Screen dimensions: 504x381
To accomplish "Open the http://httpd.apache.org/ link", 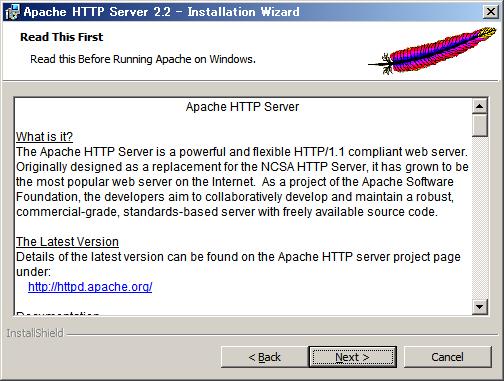I will tap(90, 287).
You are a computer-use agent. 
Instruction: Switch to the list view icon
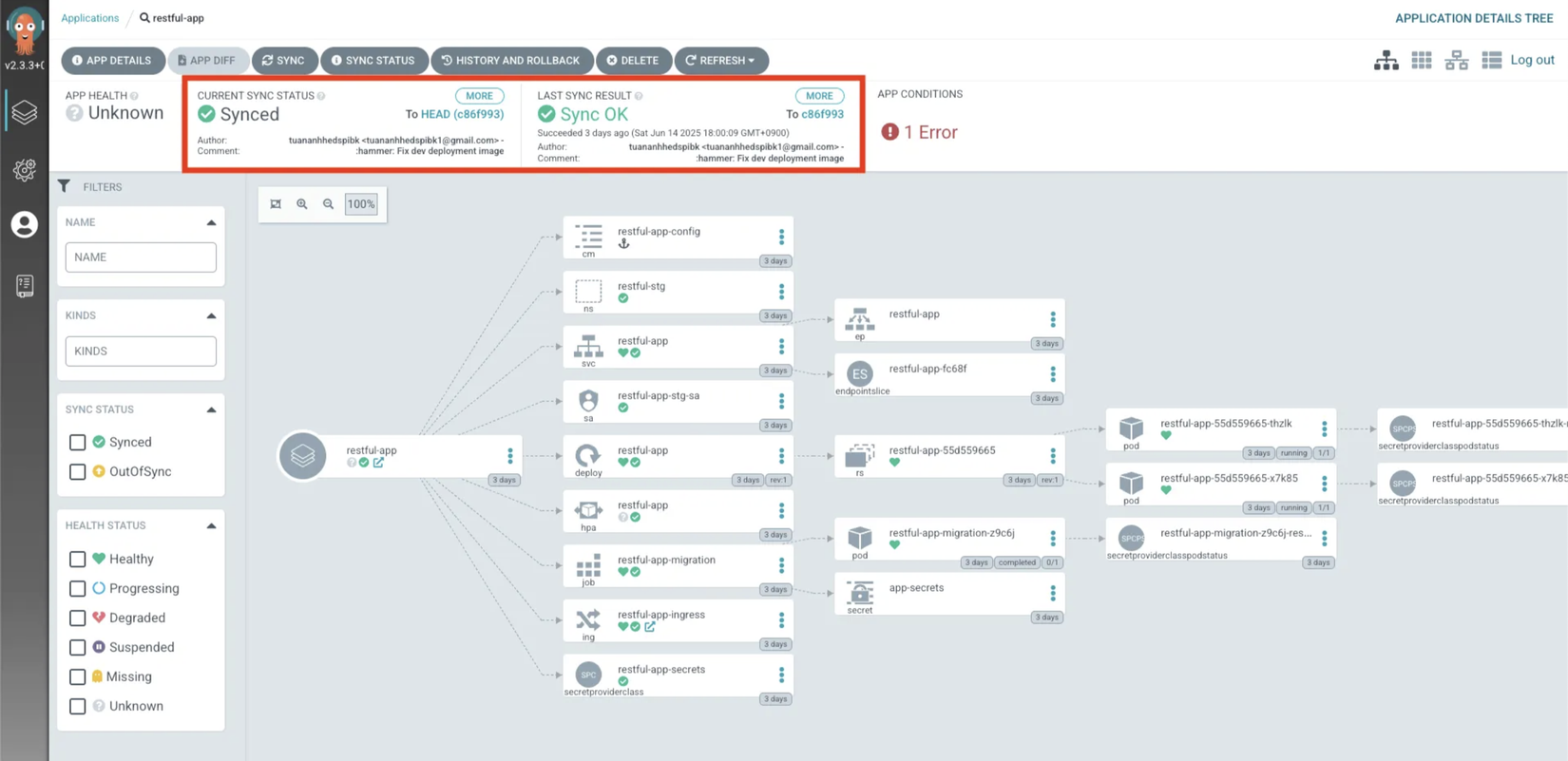click(x=1491, y=61)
■ ■ ■ ■
- TASK STATEMENT:
Retype, exactly as written, each line from the one containing "You are a computer-use agent." through the end of the data above, and leave out every picture.

- RESULT:
You are a computer-use agent. 
Instruction: Switch to the list view icon
click(x=1491, y=61)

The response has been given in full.